Templates: Set up a template called gitlab.repo.j2 for the GitLab repo:

[gitlab_gitlab-{{ edition_abbreviation }}]
name=gitlab_gitlab-{{ edition_abbreviation }}
baseurl=https://packages.gitlab.com/gitlab/gitlab-{{ edition_abbreviation }}/el/8/$basearch
repo_gpgcheck=1
gpgcheck=1
enabled=1
gpgkey=https://packages.gitlab.com/gitlab/gitlab-{{ edition_abbreviation }}/gpgkey
       https://packages.gitlab.com/gitlab/gitlab-{{ edition_abbreviation }}/gpgkey/gitlab-gitlab-{{ edition_abbreviation }}-3D645A26AB9FBD22.pub.gpg
sslverify=1
sslcacert=/etc/pki/tls/certs/ca-bundle.crt
metadata_expire=300

[gitlab_gitlab-{{ edition_abbreviation }}-source]
name=gitlab_gitlab-{{ edition_abbreviation }}-source
baseurl=https://packages.gitlab.com/gitlab/gitlab-{{ edition_abbreviation }}/el/8/SRPMS
repo_gpgcheck=1
gpgcheck=1
enabled=1
gpgkey=https://packages.gitlab.com/gitlab/gitlab-{{ edition_abbreviation }}/gpgkey
       https://packages.gitlab.com/gitlab/gitlab-{{ edition_abbreviation }}/gpgkey/gitlab-gitlab-{{ edition_abbreviation }}-3D645A26AB9FBD22.pub.gpg
sslverify=1
sslcacert=/etc/pki/tls/certs/ca-bundle.crt
metadata_expire=300

Note that this template has 8 hardcoded in it because GitLab doesn't yet have a repo set up for RHEL 9. In the future, that could be substituted for an Ansible variable, such as {{ ansible_distribution_major_version }}.

Handlers: After GitLab is up and running, I like to enable API access with a personal access token.

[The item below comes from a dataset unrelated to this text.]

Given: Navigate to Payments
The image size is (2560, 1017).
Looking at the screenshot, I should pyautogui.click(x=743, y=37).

Because you’re installing a fresh instance, you can add a task to your handlers file to set the access token for the root user:

---
- name: set access token for API access
  ansible.builtin.shell:
    cmd: >
      gitlab-rails runner "token = User.find_by_username('root').personal_access_tokens.create(scopes: [:api], name: 'Ansible Automation token'); token.set_token('{{ gitlab_admin_password }}'); token.save!"
  register: token_create_output
  listen:
    - setup_api_token

Setting this token allows GitLab to be configured through its API or with Ansible modules in the community.general once this role has run successfully.

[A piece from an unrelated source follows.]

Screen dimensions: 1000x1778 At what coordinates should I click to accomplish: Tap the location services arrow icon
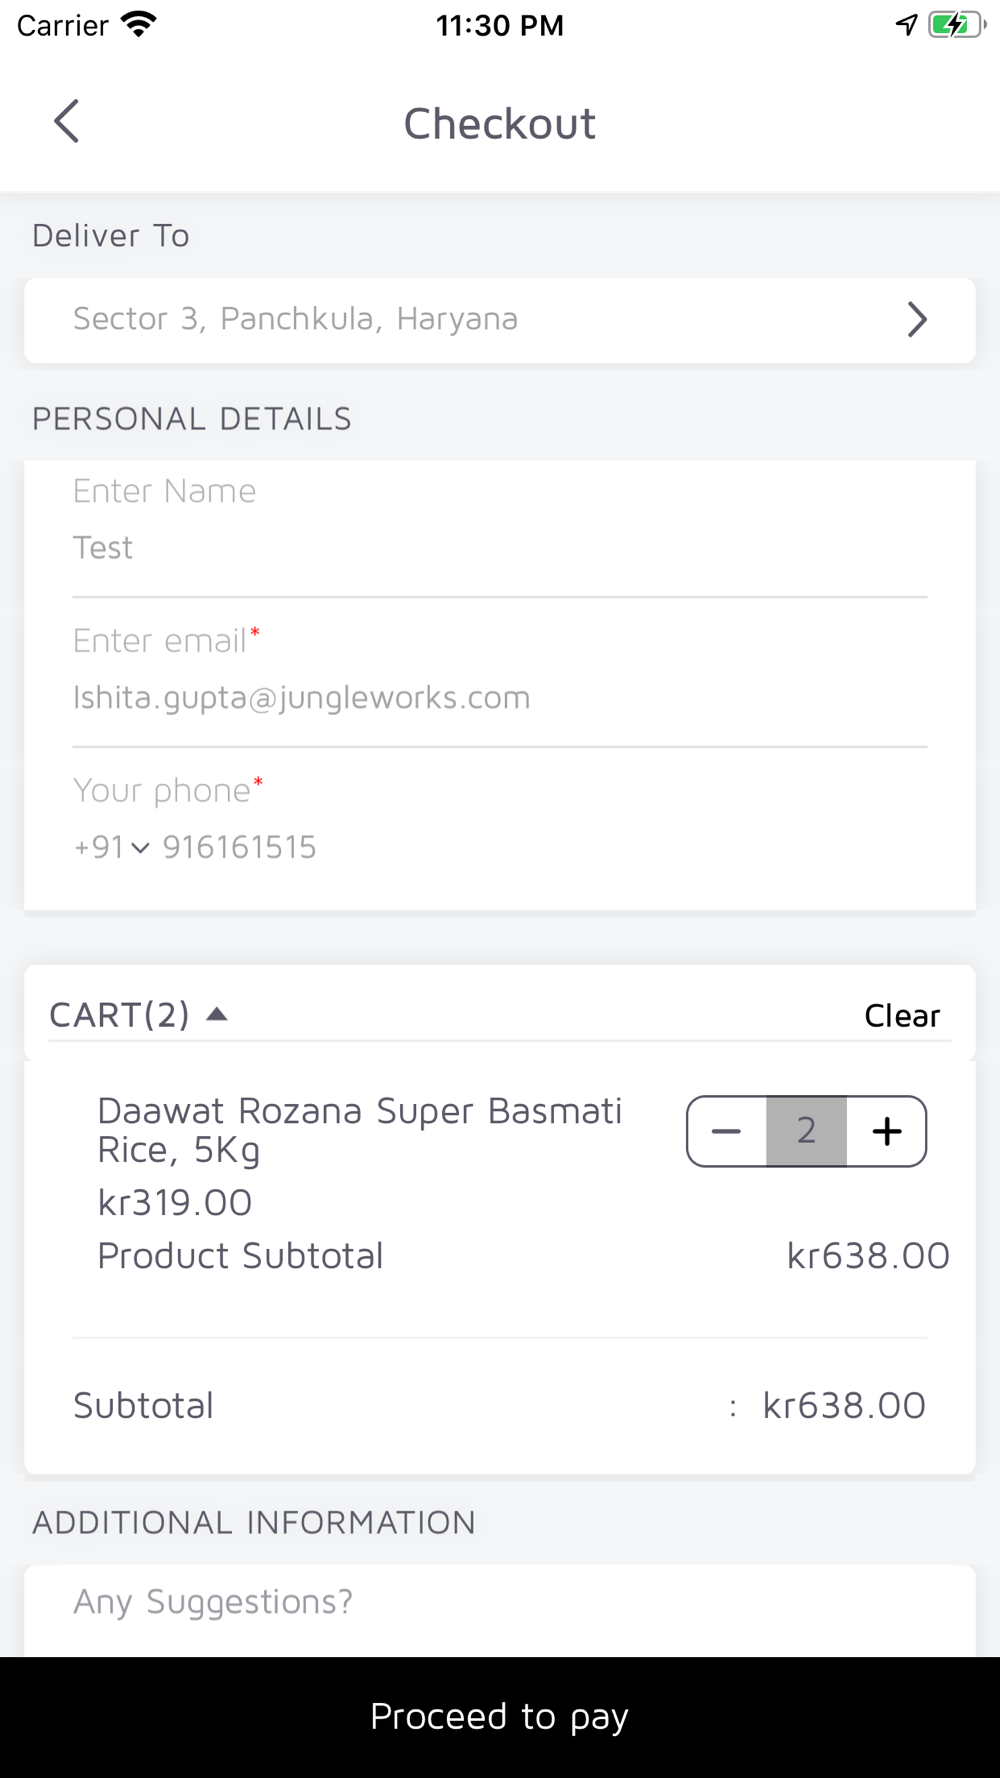pos(906,24)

The role is now complete. throw together a quick playbook, and save it as ???.yml:

---
- name: install gitlab
  hosts:
    - all
  roles:
    - roles/install_gitlab

Create an inventory file to point Ansible at our RHEL9 system, and save it to ???:

---
all:
  children:
    gitlab:
      hosts:
        gitlab.example.com:
          ansible_user: tux
          ansible_password: 'change_me'
          ansible_become: yes
          ansible_become_password: 'change_me'
          gitlab_admin_password: 'change_me'

4. Run the playbook

Everything's set. It's time to run your Anisble playbook:

$ ansible-playbook blah.yml

Once your playbook finishes, visit the web address of your new GitLab instance, and use the admin password to log in.

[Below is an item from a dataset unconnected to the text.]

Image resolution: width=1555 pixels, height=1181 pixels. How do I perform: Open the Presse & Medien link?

Conclusion: You've just installed GitLab on a RHEL 9 system using Ansible! While this is a straightforward procedure, you’ve taken a few important steps here. You’ve developed a reusable Ansible role that’s portable across major versions of RHEL without much modification, and you’ve placed an important workload on the latest version of the world’s leading enterprise Linux platform: Red Hat Enterprise Linux.